Source records
——————————

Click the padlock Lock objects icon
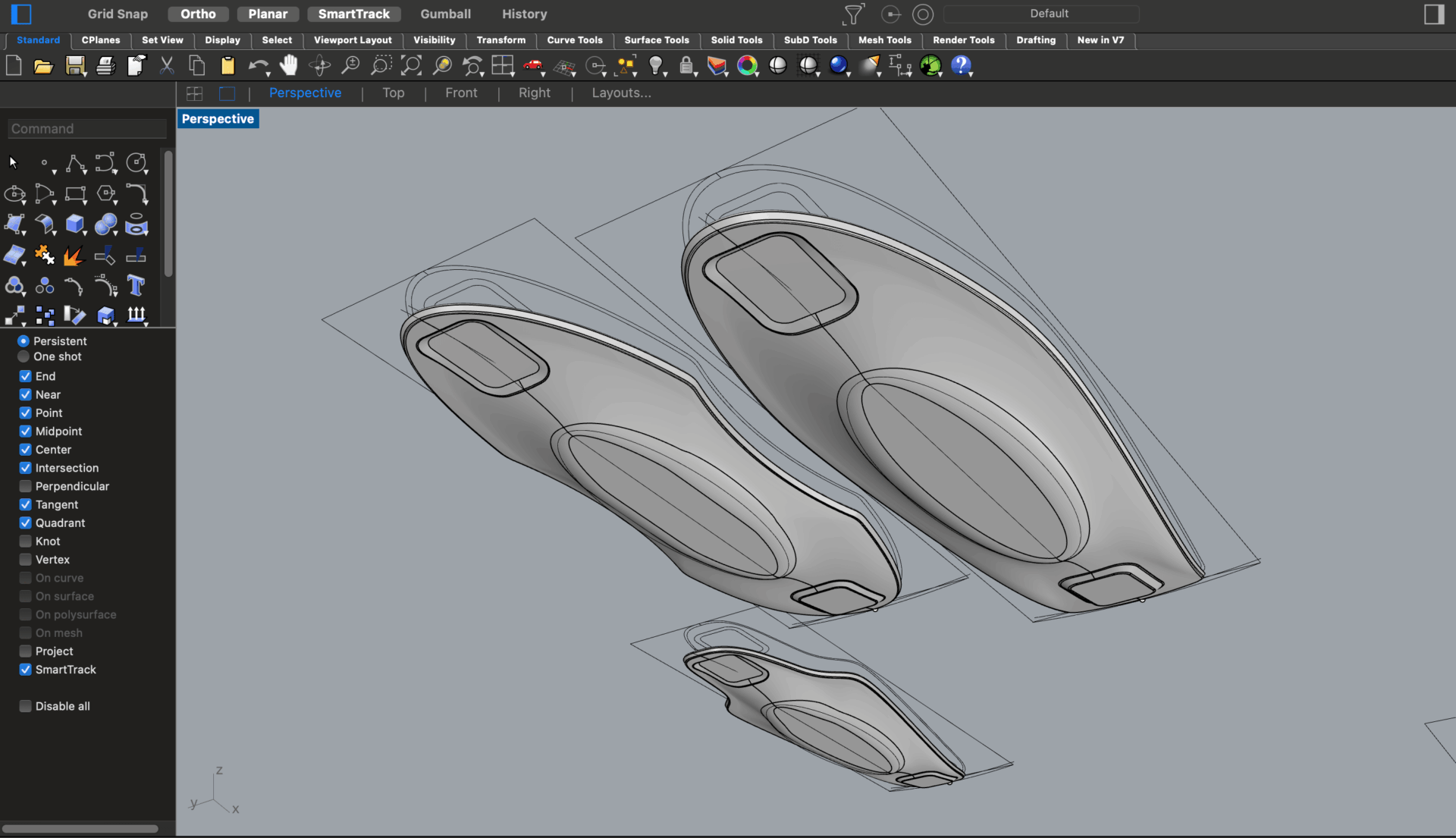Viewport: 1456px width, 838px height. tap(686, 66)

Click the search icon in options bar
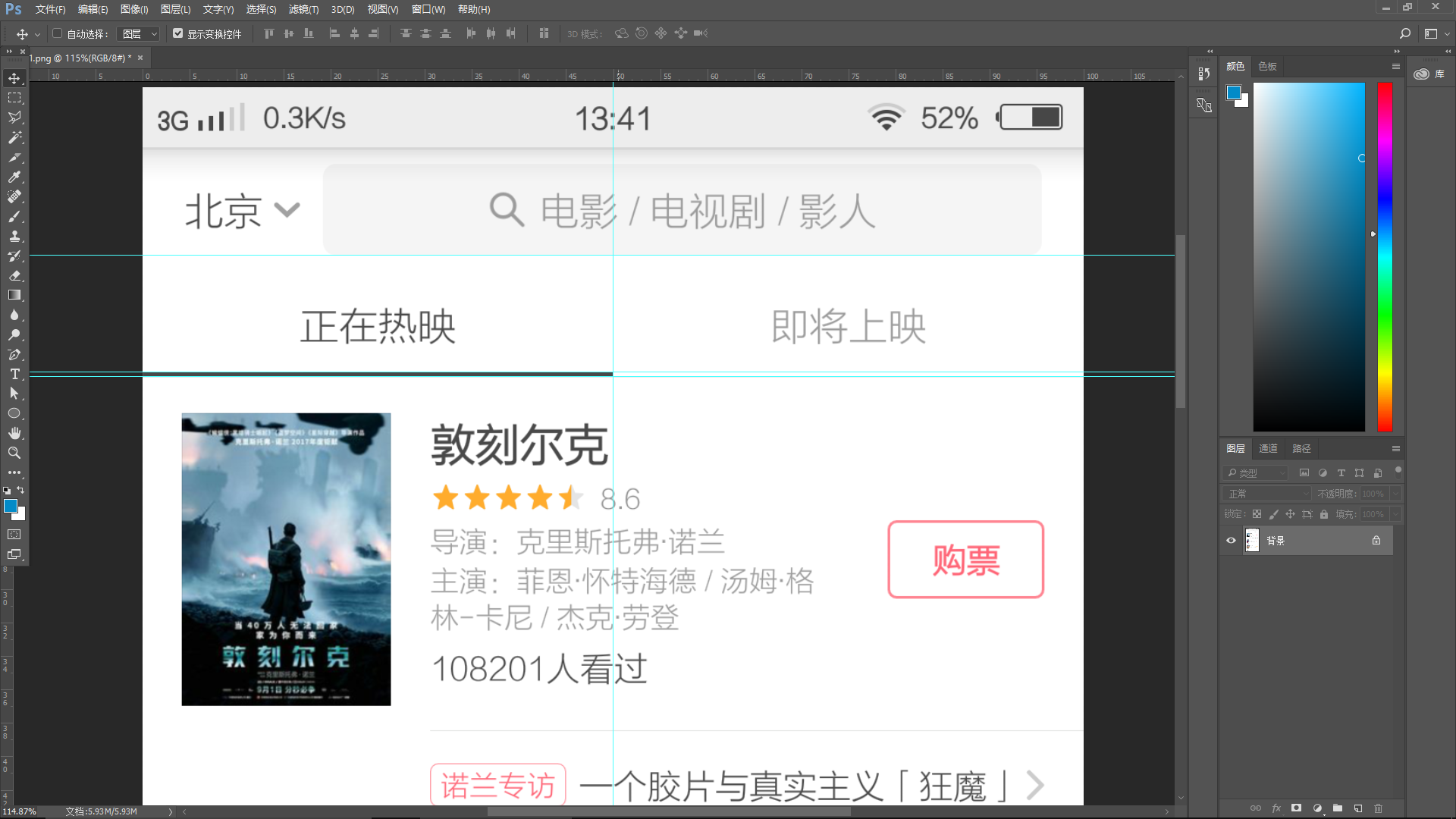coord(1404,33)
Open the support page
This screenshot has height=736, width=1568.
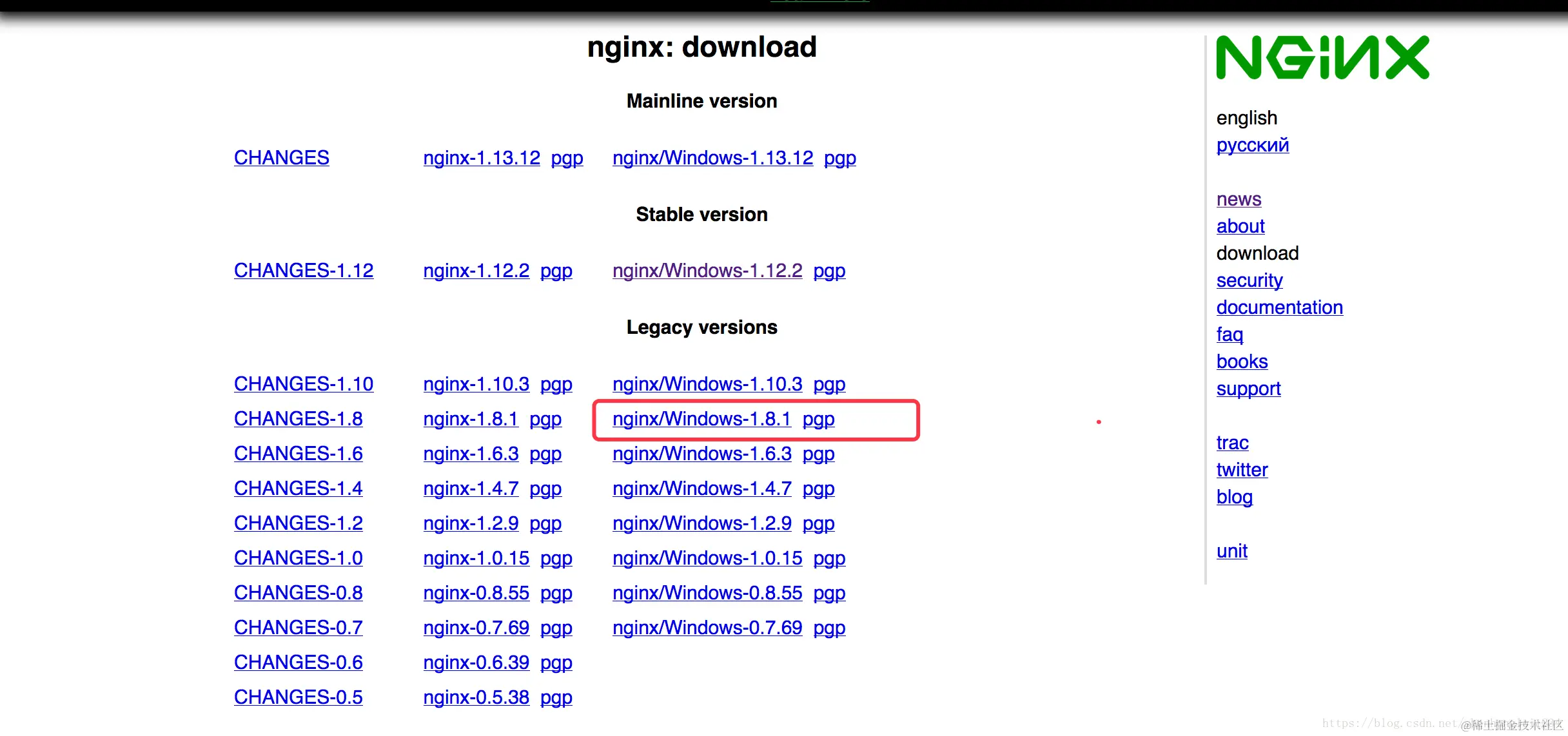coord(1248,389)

——————————

§ EXERCISE DESCRIPTION:
Output the entries exactly and keep every picture out of them.

§ EXPECTED OUTPUT:
Click the padlock Lock objects icon
Viewport: 1456px width, 838px height. tap(686, 66)

Click the search icon in options bar
coord(1404,33)
Open the support page
This screenshot has height=736, width=1568.
coord(1248,389)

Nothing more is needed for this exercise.